*Supplied text*:
Scientists found that smoking pot early in life was connected to earlier onset of psychosis, but kids showing early signs of psychotic symptoms were more likely to use the drug later in life.

Previous research has found a connection between marijuana and psychosis, including a 2010 study in Australia that found teenage pot smokers were twice as likely to develop hallucinations, delusions or psychotic episodes than those who never touched the stuff. But researchers have not yet found a definitive explanation for how marijuana could cause psychosis.

Plus, it is unclear if the link between pot and conditions like schizophrenia was biased in one direction -- whether pot causes psychotic symptoms, or if people with symptoms use marijuana to combat those symptoms, or for recreation. A new study published in the journal Addiction suggests the story isn't as simple as reefer-induced madness.

*Dataset excerpts*:

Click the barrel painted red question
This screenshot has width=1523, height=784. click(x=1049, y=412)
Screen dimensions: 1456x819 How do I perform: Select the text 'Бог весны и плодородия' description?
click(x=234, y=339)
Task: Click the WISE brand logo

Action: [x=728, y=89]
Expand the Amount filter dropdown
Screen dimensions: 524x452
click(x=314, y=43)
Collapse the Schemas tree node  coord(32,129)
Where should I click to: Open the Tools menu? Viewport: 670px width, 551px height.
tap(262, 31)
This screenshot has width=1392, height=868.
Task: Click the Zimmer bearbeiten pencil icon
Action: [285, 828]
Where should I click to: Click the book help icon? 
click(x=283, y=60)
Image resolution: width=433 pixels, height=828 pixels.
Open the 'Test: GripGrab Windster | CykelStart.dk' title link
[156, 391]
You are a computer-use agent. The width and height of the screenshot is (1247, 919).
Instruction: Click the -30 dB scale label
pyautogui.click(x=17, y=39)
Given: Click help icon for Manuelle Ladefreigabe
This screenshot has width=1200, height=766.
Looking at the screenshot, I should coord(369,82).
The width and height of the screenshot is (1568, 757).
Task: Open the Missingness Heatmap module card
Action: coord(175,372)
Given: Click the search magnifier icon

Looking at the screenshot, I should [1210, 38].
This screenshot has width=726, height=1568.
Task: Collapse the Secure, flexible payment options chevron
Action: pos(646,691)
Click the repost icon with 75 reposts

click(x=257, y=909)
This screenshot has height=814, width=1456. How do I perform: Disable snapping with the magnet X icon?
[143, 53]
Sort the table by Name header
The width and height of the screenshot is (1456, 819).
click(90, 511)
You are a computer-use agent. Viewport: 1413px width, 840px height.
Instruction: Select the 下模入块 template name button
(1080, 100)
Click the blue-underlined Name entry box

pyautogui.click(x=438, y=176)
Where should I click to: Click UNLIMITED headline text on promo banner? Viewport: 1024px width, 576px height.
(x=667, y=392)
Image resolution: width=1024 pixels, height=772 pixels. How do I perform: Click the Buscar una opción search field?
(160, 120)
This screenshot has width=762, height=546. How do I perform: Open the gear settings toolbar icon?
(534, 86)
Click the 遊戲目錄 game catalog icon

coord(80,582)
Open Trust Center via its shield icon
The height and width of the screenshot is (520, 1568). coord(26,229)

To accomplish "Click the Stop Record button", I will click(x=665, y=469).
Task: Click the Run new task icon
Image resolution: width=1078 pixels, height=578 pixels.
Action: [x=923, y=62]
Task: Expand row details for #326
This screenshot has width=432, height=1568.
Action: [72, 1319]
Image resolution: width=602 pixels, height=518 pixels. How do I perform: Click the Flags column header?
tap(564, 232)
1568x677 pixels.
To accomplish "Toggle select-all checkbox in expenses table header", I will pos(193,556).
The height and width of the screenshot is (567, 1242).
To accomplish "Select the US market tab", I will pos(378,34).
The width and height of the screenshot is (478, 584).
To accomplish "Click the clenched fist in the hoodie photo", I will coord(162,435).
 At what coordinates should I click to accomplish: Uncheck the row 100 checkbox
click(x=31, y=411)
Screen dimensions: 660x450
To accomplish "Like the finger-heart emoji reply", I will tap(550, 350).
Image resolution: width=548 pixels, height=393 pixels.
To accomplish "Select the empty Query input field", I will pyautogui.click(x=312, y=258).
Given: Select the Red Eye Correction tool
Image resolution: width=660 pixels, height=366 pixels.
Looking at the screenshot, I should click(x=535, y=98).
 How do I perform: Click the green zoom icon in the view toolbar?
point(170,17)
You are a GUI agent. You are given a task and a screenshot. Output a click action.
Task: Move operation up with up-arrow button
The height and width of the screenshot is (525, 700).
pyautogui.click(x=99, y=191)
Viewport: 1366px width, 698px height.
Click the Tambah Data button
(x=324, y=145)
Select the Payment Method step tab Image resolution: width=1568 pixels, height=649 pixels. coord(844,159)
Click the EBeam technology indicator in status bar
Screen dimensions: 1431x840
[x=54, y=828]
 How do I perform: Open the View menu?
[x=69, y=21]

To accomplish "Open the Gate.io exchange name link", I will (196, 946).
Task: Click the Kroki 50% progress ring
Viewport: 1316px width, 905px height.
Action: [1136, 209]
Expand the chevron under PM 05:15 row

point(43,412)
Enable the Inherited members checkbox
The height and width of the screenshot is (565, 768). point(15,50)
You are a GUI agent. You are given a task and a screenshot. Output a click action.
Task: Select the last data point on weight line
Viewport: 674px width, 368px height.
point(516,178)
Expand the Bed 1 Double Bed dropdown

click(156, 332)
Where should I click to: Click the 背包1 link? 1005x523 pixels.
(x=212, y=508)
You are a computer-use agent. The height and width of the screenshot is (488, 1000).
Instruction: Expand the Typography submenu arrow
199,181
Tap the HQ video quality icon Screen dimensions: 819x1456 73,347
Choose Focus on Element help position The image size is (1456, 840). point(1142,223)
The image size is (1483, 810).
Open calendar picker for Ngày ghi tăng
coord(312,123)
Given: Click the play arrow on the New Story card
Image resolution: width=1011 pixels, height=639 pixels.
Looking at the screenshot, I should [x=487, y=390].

*Prompt 1*:
According to the marijuana text, which journal published the new study?
*Prompt 2*:
Write out the part of the marijuana text between "Scientists found that" and "later in life.", inclusive.

*Final answer 1*:
Addiction

*Final answer 2*:
Scientists found that smoking pot early in life was connected to earlier onset of psychosis, but kids showing early signs of psychotic symptoms were more likely to use the drug later in life.